We discovered that the real estate market in New York City is already thriving in the first quarter of 2021. The arrival of the new year instilled in New Yorkers a renewed sense of commitment to the city. Low prices, which haven't been seen since 2011, combined with historically low interest rates and the possibility of a new presidential administration, sparked a buying frenzy. Inventory had risen to 9,600 units in late October, but had fallen to just over 7,000 units by the end of March.

The market heated up from the bottom up, with studios and one-bedroom apartments being the first to sell, even though the upper market remained stagnant. Then demand grew to the point that 2-bedroom apartments, priced under $2 million, were in high demand. Finally, by early February, the high-end condo market had become active; sales of $4 million and up averaged over 30 units per week for the previous eight weeks, resulting in the longest streak of sales at those levels in 15 years by quarter's end.

Role of competitive bidding

Competitive bidding is another practice that has resurfaced in Manhattan. This phenomenon never fully vanished in Brooklyn, where inventory rose more slowly, absorption remained higher, and bidding remained competitive. The revival of open bidding, on the other hand, has made headlines in Manhattan. Just two weeks ago, a Warburg listing on the Upper West Side for a 6-room, renovated apartment (asking in the mid-$2 million range) attracted 22 phased open house attendees, 6 offers, and a selling price 10% above the asking price. Variations of this situation have been used in homes of all sizes. Motivated buyers are flocking to well-priced units, particularly those in excellent condition, who want to make sure they get a taste of the Big Apple before it's too late. While they are initially surprised to find demand so much higher than expected, these buyers know that in order to get the good stuff, they must now act quickly.

Recovery process

It wasn't like this six months ago. As the country's real estate market recovered after the lockdowns ended in the second half of 2020, New York's market failed to recover. The first wave of COVID struck the city so hard that even long-time residents appeared to lose trust in the city's ability to recover. Many of the pleasures of city life were no longer available: restaurants, concerts, movies, theatre, and sports were all closed. Many who could afford to leave town did so, and everybody worked from home. Also, at the end of 2020, it was unclear how the city will be reconfigured to accommodate post-COVID living goals.

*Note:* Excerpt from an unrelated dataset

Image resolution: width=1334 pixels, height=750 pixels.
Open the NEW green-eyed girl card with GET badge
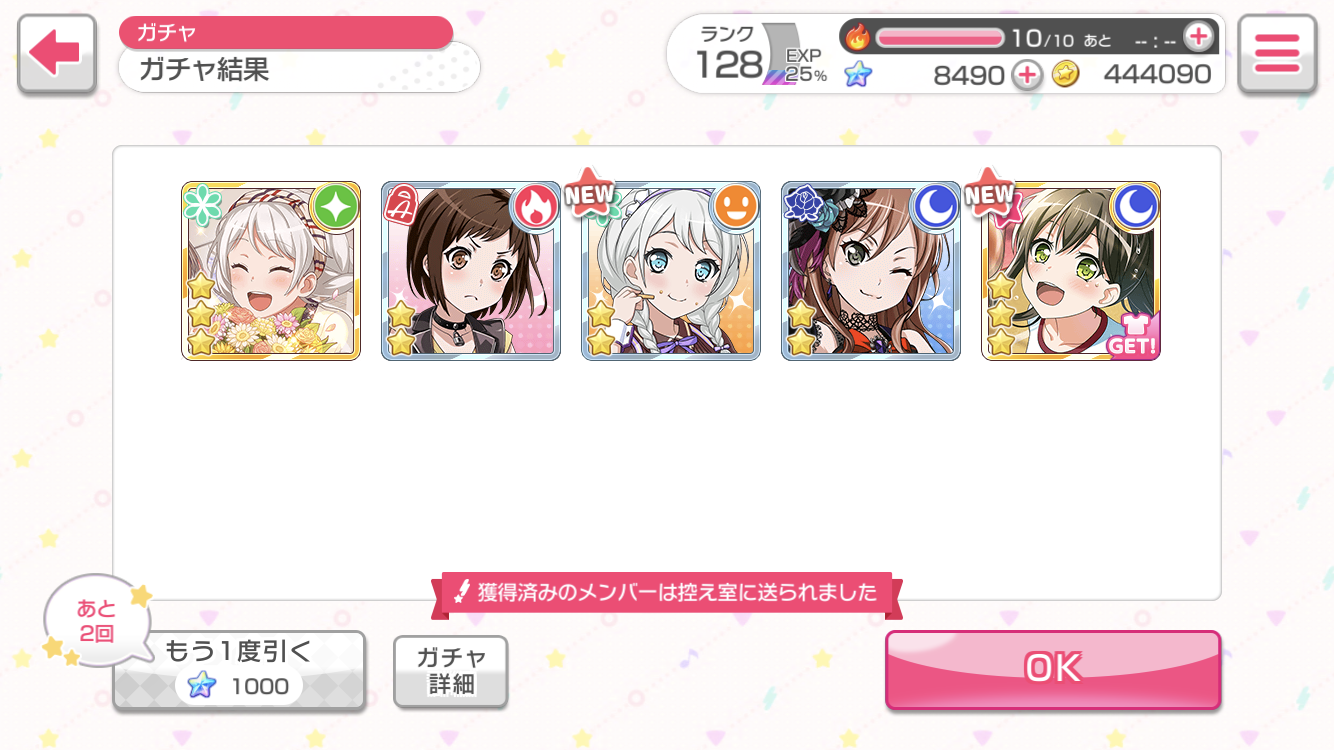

Despite the slow market, several deals made during the fall season offered insight into what New Yorkers would be searching for as the city reopened. Terraces drew buyers who had been locked inside their apartments for months. Parents of school-aged children relocated to be closer to their children's schools. And everybody needed one or two home offices. As the market gained traction in January, February, and March, these patterns only intensified and broadened.